GENOVA. 25 GEN. Domani Giovedì 26 gennaio alle 21.30 tornano a calcare le assi dell’Altrove gli WOW, gruppo romano che ricorda un po’ i Velvet Underground e un po’ Mina e Patty Pravo. “Amore”, il loro album del 2013, è piombato sulla musica italiana degli anni dieci quasi come un fulmine a ciel sereno: un disco inaspettato, sorprendente, lontano dalle mode e dai facili entusiasmi. Tornano sulla scena musicale italiana con “Millanta Tamanta”, uno scioglilingue alla Rodari per un disco che rilegge la canzone italiana con spirito avventuroso e sprezzo del pericolo, in continuo incontro e scontro tra melodia, attitudine punk e improvvise divagazioni strumentali.

Venerdì 27, in occasione della Giornata della Memoria, speciale appuntamento con il cinema in pellicola per la proiezione di “Sobibòr”, il film del regista Claude Lanzmann. Sobibor fu uno dei tre campi di sterminio nazisti costruiti nell’ambito dell’Operazione Reinhard. In questo campo, il 14 Ottobre del 1943, gli ebrei incarcerati tentarono una rivolta e, quindi, l’evasione.
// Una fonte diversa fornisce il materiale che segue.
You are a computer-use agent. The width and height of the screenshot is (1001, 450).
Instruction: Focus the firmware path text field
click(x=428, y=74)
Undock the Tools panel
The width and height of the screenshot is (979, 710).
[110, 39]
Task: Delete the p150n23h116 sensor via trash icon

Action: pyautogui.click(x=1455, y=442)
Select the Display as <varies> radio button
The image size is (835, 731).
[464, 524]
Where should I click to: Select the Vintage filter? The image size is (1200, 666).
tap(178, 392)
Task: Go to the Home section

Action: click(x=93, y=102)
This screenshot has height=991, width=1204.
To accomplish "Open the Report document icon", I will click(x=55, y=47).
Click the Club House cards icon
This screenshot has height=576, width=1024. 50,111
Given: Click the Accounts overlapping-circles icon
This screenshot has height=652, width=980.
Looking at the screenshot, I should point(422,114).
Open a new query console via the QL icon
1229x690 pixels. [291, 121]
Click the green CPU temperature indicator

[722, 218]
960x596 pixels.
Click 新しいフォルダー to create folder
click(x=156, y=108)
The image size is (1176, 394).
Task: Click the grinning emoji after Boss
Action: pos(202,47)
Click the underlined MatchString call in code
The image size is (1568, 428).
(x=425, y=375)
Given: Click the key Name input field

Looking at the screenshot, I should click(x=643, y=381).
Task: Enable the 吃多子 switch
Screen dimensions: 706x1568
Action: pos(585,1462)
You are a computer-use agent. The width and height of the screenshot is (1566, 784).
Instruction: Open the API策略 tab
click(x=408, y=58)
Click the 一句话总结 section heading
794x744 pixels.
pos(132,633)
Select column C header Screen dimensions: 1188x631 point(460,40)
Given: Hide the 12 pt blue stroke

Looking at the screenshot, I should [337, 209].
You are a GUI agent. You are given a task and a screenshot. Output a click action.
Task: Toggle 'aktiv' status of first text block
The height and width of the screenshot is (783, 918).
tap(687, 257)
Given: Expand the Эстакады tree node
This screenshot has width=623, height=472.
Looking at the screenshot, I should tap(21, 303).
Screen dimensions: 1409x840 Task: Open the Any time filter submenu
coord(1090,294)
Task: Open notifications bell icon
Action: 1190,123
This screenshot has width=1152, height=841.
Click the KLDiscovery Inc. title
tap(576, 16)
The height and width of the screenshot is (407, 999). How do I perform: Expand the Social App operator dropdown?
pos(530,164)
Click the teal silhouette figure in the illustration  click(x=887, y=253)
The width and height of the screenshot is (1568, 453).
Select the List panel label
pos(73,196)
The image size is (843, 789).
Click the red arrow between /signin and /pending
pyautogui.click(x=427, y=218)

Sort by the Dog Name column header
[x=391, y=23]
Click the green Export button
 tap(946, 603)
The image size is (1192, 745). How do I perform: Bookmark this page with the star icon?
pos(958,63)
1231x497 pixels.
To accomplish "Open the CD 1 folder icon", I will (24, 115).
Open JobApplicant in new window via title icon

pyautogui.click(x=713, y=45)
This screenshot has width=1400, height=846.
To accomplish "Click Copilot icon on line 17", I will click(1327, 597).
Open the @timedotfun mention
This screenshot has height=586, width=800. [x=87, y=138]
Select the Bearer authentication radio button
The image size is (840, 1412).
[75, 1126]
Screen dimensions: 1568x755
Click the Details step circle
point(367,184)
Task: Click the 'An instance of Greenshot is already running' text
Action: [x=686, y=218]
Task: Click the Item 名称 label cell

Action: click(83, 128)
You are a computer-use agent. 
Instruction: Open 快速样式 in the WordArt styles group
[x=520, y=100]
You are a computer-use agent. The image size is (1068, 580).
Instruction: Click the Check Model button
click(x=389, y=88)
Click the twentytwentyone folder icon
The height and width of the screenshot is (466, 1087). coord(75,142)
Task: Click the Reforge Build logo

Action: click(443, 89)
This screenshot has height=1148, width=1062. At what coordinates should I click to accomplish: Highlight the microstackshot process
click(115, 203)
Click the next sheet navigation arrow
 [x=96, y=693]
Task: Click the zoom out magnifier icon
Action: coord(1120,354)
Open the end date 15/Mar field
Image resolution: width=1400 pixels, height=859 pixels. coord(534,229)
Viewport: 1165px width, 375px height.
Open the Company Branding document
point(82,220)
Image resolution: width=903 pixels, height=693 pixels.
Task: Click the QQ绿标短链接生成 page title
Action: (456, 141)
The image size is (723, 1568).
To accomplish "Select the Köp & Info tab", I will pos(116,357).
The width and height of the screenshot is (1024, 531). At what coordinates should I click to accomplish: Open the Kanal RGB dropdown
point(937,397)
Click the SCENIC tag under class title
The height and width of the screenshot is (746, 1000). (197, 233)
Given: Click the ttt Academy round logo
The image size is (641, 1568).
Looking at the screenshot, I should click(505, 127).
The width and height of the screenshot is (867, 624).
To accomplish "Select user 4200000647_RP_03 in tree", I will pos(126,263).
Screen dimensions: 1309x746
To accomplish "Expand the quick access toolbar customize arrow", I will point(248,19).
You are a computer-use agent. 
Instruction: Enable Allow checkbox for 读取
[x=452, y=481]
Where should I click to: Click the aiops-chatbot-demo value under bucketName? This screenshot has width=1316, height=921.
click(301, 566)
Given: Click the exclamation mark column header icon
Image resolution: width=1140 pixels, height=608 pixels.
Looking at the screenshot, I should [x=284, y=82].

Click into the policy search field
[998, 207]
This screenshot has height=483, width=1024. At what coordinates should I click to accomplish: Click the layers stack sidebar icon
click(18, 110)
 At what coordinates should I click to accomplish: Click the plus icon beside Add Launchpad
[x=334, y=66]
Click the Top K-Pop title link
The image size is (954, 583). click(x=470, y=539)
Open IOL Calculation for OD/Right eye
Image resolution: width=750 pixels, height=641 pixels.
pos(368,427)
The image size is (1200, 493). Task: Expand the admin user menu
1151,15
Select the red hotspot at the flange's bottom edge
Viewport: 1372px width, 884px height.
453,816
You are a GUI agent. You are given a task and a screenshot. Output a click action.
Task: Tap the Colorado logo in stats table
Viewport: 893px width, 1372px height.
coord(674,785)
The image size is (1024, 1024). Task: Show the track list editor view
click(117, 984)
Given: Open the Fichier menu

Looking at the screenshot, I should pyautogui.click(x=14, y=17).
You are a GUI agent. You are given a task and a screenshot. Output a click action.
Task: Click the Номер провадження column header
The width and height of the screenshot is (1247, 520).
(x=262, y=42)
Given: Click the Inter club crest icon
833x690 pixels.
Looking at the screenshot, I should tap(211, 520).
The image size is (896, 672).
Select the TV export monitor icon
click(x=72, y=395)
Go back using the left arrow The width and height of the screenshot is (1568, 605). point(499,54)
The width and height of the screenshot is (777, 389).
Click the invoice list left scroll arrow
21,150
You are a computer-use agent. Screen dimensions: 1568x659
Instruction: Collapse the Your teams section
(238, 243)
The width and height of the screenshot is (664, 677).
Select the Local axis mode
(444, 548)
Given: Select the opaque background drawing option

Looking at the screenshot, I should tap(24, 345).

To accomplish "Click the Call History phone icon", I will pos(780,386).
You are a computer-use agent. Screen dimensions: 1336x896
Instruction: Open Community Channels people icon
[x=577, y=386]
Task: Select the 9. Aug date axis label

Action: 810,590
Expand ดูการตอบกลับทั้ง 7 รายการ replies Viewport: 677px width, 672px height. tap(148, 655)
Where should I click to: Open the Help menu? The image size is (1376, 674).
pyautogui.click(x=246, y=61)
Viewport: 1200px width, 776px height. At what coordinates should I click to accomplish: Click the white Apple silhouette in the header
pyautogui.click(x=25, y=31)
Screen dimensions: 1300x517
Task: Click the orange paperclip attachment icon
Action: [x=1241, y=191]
La ricostruzione di quegli eventi è affidata alla voce di Yehuda Lerner, che capeggiò la rivolta.

Alle 21 di venerdì l’Altrove ospita il concerto/conferenza "Canto all'arovescia!" organizzato dall’Associazione "Voci.. in corso": l’evento nasce da un percorso di ricerca sulla voce e le sue possibilità non convenzionali per approdare ad una ricerca sul campo che vede Massimiliano Di Carlo, musicista e profondo conoscitore di musica tradizionale,  impegnato nel riassorbire il repertorio suonato e cantato del mondo agro-pastorale dell'Italia centro-meridionale. Il concerto è a voce nuda, completamente in acustico.

Sabato 28 alle 15.30 altra proiezione in pellicola per la Giornata della Memoria: “L’uomo del banco dei pegni” di Sidney Lumet , storia di un ebreo scampato all'olocausto che gestisce un negozio di pegni a Harlem. Lunedì 30 un altro lunedì in pellicola con il secondo appuntamento di Intolerance Biografie. Alle 18.30 “Il ragazzo selvaggio” di Francois Truffaut, alle 21.15 “L’enigma di Kaspar Hauser” di Werner Herzog.